An increasingly high-tech world has put endless information at our fingertips. But the web can't re-create the tactile, serendipitous experience of thumbing through the stacks at a local library.

That's especially true at the state's largest public library, Hennepin County's glassy modernist Central Library in the heart of downtown Minneapolis.

It's a great place to go browsing. But few know about one of its secluded corners — home to some of the library's most obscure and fascinating items. Visitors must cross a bridge from the main reading area to reach the "government documents" section, which is packed to the brim with taxpayer-funded minutiae dating back to the state's early history.

Those who pay a visit often have the room to themselves. (Note that it's temporarily off-limits due to the pandemic.) It holds everything from the complete impeachment proceedings of President Andrew Johnson to 1960s plans for the future of the Twin Cities region. You can pore over manuals for military tanks, peruse City Council proceedings from the 19th century, or unfurl highway planning maps that shaped our modern metropolis.

So much has been filed away in this room that the shelves are bunched together on a rail system controlled by electronic buttons. Push one and the sea of books and documents slowly parts to allow visitors to walk through.

"It's like your own personal museum," says Grant Simons, who began visiting the government stacks as a teenager interested in the history of development in Minneapolis.

"If you like going to the Mia or the Walker and seeing old books, old artifacts from history, but you want to touch them and [absorb] yourself into them a little bit more, this is the perfect place to be."

The collection is a mixture of federal, state and local — primarily Minneapolis — texts. Unlike normal library books, they cannot be checked out.

Officials in Washington, D.C., have been sending notable texts and books to the Central Library since it became a federal depository library in 1893, ranging from U.S. Census documents to the official report disputing rumors about aliens in Roswell, N.M. The library collected legislative documents from Minnesota's early days as a territory, and was the depository for official state documents until those records went electronic in 2003.

Simons' favorite find was a failed 1980s concept to transform downtown's Block E into a glitzy "Pageant on Hennepin." The document features line drawings of Hennepin Avenue transformed into a new entertainment district, replete with a casino, giant plaza spaces and a dominant "PAGEANT" marquee.

"It's this huge plan for Block E and F," Simons says. "And it's in this little book that's just with some other proposals from that time in Minneapolis."

Similar finds include a faux "Minneaplus" cereal box created by city planners in the 1980s to market the city as a business destination. "High in daily business nutrition," boasts the package, which features a drawing of runners beneath the city's skyline. Tucked inside is a city land use map and informational pamphlets.

A couple of shelves away is a 1946 handbook for U.S. troops occupying postwar Germany, covering everything from lodging to venereal diseases. "You are going to be looked to by the Germans as a representative of American culture and democracy," the book says.

Transportation geeks will find everything from a seminal 1957 report on proposed freeways in Minneapolis to long-forgotten diagrams of potential subway tunnels in downtown Minneapolis.

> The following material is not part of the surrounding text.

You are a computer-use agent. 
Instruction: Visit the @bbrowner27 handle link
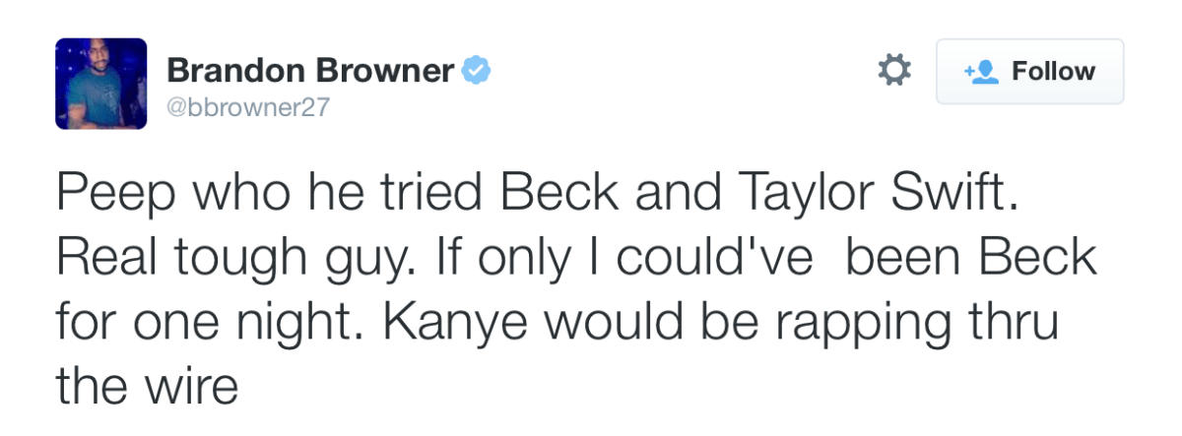[x=247, y=108]
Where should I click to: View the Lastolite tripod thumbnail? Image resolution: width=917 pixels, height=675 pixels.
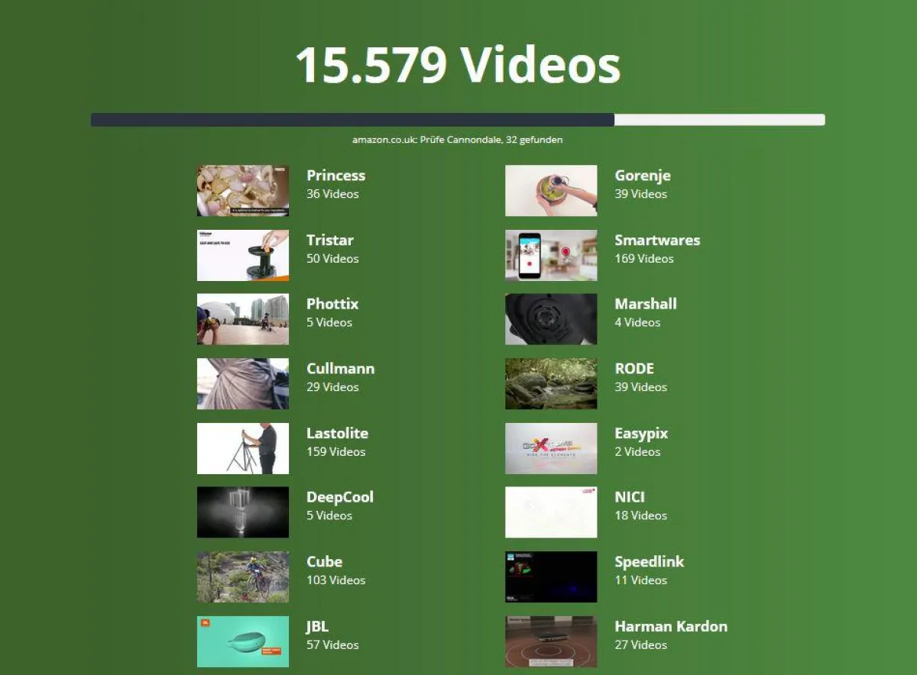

Space enthusiasts can enjoy oddities published by NASA, including detailed multipart volumes like the "Planetary Flight Handbook" from the 1960s.

"The freedom to roam ... and let serendipity intrigue you to pull something off the shelf is the value of our stacks," says former librarian Helen Burke, who oversaw the government collection for many years.

Burke's favorites include the original Journals of the Continental Congress, which she says could have been held by one of the country's Founding Fathers. Another favorite: a World War II poster drawn by Dr. Suess, warning people about the danger of malaria.

Burke says visitors often wanted to see the environmental impact statements that accompany big projects like light-rail lines or the Twins stadium.

"People are going to be interested in these topics long after the 90 days before a meeting is held and people are supposed to be informed," Burke says.

Librarian Andrea Stelljes, who oversees the collection now, says there's also interest in some of the Minneapolis Police Department reports dating back to the early 20th century.

"I know people use those," Stelljes says. "Because I've seen those laying around to be reshelved. Those are things that have historical value."

Groups of school kids visit the government documents area looking for primary sources for their school projects and National History Day research, Stelljes said. But the digitization of new records means the government stacks are increasingly frozen in time, a physical reminder of public life dating back to the state's earliest days.

"More and more is published online now," Stelljes says. "So the collection we do have in print I think is going to just be more historic."